Genome
wide association study (GWAS) have revolutionised the field of gene mapping. GWASs
typically calculate a statistical association of each SNP to the trait,
considering each as an independent entity. Although the single SNP approach has
helped to find many crucial variants associated with traits, the overall effect
of all loci found associated with particular trait typically accounts for only
a small proportion of its heritability. To help explain this missing
heritability, we propose a versatile pathway analysis method for GWAS (Pathway-VEGAS).

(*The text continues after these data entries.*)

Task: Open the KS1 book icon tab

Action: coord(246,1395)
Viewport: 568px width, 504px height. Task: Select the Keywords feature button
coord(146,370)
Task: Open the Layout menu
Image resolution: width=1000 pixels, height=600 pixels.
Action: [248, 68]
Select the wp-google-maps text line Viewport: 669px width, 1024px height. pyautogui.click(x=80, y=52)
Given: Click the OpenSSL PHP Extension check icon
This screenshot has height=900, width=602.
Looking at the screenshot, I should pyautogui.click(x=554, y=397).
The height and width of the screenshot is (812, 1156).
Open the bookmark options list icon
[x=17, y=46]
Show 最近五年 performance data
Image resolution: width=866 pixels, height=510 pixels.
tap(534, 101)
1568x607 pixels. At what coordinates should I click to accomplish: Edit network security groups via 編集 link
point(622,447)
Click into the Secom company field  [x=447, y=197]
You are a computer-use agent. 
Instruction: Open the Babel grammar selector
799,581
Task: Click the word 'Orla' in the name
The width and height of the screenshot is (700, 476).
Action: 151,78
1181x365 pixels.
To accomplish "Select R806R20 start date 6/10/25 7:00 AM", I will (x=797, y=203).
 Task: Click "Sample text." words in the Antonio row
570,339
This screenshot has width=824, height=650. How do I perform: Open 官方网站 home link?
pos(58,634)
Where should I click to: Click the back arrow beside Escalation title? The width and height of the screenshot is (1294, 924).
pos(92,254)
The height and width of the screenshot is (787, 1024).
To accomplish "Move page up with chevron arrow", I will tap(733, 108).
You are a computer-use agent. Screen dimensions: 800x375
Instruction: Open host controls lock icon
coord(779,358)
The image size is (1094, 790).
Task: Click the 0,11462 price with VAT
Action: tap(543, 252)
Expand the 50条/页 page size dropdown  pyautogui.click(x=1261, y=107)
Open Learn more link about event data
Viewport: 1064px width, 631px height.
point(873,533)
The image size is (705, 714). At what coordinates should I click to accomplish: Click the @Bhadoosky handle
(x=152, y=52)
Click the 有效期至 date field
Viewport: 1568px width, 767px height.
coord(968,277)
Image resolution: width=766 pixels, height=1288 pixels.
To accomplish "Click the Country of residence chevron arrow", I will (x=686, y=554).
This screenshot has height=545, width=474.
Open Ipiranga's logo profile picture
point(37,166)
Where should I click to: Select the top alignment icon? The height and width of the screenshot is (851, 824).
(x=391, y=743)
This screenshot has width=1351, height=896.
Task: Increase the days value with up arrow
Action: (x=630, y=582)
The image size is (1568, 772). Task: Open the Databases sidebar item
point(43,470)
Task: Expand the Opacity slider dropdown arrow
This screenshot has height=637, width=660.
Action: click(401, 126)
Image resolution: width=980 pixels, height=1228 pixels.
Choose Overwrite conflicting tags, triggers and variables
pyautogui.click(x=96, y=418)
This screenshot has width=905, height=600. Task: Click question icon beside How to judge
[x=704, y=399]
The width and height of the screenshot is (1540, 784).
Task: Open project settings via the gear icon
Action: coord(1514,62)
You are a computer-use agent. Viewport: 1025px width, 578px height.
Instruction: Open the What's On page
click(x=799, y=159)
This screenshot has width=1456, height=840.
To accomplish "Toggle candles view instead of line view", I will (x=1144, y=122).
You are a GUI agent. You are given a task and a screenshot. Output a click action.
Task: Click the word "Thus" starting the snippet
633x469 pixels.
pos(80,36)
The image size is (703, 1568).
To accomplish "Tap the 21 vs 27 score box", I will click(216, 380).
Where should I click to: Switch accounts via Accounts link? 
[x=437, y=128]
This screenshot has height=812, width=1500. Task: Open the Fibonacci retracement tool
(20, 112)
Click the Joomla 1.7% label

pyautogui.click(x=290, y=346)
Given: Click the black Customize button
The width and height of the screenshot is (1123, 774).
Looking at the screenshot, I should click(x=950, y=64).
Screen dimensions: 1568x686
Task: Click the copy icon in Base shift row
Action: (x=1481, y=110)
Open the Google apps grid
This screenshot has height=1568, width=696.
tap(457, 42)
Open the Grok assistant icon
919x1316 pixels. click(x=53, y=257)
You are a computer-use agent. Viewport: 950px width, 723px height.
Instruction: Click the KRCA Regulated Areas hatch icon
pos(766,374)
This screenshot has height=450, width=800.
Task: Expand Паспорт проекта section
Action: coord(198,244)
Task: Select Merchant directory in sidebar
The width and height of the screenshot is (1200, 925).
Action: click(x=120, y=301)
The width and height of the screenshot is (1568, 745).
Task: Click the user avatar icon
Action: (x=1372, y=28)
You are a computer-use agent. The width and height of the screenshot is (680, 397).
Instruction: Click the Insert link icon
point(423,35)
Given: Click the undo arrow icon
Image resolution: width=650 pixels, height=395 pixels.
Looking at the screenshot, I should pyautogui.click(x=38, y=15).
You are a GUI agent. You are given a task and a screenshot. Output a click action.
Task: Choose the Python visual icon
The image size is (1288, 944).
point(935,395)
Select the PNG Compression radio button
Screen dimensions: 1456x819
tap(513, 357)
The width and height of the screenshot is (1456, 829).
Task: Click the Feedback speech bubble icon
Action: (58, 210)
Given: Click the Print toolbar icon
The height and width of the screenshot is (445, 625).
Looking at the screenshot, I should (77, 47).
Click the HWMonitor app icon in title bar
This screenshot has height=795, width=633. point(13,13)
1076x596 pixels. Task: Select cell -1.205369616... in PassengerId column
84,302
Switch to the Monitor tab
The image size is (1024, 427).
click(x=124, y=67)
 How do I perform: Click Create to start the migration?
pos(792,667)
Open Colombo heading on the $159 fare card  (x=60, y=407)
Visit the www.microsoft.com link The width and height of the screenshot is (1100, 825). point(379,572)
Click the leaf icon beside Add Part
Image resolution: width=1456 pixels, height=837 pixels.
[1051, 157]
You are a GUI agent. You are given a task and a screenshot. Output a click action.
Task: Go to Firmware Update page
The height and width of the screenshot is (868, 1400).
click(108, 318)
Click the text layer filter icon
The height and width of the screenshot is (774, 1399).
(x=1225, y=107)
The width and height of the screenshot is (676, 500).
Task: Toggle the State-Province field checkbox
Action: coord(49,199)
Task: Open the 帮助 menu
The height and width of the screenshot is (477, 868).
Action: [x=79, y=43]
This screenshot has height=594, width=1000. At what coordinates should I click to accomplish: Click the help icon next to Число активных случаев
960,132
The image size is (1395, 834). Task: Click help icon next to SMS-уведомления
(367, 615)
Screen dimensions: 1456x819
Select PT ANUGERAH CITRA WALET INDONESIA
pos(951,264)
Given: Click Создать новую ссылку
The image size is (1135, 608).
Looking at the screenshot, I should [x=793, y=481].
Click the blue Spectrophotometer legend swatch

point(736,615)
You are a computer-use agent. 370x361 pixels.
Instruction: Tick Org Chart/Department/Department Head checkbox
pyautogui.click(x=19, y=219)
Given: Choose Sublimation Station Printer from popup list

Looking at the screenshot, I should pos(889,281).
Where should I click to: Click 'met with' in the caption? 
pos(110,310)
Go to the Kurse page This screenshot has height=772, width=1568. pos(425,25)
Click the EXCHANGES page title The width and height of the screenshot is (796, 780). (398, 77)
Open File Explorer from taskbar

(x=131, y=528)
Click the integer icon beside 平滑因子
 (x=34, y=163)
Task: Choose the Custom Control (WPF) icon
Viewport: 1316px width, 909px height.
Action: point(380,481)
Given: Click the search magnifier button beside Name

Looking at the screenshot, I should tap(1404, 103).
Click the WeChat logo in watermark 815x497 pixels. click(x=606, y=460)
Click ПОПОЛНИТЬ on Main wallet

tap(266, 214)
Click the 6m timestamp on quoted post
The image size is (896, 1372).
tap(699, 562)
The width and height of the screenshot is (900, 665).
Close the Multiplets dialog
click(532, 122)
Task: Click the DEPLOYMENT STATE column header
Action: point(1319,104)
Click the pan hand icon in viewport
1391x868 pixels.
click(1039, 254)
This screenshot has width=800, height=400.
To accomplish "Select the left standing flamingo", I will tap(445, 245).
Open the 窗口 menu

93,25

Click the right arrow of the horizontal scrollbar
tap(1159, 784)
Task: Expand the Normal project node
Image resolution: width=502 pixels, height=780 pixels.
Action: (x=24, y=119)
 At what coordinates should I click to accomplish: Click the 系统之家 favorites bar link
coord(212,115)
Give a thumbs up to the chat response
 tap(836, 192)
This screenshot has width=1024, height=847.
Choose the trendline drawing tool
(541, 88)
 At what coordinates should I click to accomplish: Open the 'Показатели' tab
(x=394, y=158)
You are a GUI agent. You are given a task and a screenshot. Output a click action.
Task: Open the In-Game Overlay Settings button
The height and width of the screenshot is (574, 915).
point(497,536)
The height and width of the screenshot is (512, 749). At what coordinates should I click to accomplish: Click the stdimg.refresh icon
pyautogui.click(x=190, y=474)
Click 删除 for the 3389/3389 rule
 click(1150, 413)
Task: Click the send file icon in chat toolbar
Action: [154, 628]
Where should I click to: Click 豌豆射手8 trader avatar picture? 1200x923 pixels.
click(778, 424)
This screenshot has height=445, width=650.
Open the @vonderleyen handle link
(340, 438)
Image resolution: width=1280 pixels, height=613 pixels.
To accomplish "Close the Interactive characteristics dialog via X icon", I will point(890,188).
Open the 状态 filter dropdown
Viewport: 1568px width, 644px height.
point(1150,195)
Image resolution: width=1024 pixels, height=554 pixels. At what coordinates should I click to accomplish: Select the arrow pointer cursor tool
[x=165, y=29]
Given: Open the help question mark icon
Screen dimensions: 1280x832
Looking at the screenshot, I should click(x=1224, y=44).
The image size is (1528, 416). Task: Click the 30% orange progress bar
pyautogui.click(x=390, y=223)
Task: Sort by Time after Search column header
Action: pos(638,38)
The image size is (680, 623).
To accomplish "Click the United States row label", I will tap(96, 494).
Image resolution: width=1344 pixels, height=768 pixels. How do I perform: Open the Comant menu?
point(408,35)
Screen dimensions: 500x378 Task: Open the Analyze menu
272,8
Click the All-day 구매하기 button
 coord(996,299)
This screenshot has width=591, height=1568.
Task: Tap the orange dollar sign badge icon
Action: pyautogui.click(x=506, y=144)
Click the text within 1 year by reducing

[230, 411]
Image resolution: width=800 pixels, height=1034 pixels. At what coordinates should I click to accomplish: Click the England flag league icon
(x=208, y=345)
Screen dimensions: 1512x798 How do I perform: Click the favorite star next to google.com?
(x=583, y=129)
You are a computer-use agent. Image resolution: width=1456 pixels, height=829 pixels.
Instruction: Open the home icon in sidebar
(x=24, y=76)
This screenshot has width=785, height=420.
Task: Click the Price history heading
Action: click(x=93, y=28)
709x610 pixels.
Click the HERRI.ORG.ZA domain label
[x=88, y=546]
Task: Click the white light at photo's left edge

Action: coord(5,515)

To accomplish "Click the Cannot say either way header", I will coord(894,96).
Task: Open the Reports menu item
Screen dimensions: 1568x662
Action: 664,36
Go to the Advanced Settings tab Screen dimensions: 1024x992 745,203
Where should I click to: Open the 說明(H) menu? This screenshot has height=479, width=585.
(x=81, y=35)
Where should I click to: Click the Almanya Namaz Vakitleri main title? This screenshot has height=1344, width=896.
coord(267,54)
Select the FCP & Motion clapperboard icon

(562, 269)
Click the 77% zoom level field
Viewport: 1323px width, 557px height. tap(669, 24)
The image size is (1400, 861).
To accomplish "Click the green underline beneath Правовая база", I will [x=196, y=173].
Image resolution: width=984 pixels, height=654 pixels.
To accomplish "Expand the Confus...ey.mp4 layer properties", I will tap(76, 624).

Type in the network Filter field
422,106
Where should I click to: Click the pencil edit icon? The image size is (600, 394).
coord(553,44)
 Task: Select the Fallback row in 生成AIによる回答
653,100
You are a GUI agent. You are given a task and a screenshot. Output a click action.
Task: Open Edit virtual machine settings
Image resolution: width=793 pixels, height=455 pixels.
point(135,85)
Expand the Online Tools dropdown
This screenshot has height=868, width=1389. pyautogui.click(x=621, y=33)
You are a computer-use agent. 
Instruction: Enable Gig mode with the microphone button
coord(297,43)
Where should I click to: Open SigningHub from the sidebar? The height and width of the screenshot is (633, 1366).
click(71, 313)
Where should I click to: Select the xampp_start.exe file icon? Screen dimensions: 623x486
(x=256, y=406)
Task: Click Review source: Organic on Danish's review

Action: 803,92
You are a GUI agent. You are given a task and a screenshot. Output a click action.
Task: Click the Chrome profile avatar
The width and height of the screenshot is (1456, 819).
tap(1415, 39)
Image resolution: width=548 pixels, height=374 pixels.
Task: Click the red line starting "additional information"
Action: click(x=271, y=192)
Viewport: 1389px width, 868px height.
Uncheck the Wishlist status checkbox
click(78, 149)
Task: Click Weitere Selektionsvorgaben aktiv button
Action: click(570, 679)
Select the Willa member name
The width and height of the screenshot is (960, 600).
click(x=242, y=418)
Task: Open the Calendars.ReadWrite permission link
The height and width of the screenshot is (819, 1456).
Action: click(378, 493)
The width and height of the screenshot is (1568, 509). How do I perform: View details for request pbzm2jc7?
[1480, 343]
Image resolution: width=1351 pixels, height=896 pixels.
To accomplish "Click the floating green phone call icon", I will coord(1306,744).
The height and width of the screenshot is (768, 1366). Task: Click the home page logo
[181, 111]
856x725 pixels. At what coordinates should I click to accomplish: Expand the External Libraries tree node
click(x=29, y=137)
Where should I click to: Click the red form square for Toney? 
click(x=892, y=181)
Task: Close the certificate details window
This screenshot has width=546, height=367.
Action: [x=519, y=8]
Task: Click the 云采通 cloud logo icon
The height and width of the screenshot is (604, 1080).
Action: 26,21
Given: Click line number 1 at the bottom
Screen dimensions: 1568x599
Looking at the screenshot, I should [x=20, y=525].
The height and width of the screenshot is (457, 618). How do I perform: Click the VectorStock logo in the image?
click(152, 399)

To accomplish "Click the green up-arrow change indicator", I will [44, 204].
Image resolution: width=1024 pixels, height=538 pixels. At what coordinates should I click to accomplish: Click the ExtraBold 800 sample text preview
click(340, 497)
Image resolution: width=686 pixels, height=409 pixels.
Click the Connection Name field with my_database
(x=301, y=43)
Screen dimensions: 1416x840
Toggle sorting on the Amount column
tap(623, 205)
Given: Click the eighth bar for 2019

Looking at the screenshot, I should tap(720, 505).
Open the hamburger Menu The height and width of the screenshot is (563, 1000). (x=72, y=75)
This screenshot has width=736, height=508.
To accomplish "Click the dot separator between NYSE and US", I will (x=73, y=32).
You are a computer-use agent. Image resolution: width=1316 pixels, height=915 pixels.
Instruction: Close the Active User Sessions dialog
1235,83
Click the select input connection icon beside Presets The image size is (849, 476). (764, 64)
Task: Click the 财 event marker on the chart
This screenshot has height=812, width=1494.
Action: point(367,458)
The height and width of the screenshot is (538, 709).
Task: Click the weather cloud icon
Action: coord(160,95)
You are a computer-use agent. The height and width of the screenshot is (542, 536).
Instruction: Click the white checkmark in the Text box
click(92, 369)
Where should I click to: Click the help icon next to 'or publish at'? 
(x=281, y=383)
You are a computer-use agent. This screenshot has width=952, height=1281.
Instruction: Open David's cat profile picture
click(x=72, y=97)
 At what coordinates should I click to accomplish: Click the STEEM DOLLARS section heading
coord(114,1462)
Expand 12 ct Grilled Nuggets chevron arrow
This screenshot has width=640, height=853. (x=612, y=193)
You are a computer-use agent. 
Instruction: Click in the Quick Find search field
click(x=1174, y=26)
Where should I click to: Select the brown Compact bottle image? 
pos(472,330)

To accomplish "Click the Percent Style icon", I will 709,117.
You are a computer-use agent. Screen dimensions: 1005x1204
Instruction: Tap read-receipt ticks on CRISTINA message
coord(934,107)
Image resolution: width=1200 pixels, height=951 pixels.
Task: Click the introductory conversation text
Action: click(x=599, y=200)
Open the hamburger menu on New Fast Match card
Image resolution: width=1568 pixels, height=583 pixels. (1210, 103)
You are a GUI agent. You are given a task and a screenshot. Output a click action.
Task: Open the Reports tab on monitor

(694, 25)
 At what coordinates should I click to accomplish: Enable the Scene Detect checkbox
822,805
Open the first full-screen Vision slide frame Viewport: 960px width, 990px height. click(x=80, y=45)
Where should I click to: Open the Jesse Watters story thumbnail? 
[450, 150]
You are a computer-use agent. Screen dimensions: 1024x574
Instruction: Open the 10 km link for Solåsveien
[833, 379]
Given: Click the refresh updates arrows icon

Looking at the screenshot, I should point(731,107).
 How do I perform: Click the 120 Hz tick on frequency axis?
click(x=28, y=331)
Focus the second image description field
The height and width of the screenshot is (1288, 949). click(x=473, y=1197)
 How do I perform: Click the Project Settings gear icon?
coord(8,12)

The method is based on prior calculation of gene-based p-values using the
existing Versatile Gene-based Association Study (VEGAS) software. Pathway-VEGAS
uses the gene-based P-values to construct a test for any pathway of interest,
typically using a set of pre-specified pathways we have assembled. The method
appropriately takes into account cases where neighbouring genes are present in
the same pathway - new p-values for relevant regions are calculated by accounting
for linkage disequilibrium between markers using simulations from the
multivariate normal distribution. Pathway size is taken into account via a re-sampling
approach. This method can be applied in all SNP association studies, including
Meta-analysis, Case-control studies, Family based GWAS, DNA-Pooling based GWAS
and Singleton data.We found
biologically significant findings while applying the method on GWAS outcome for
a number of traits including Endometriosis.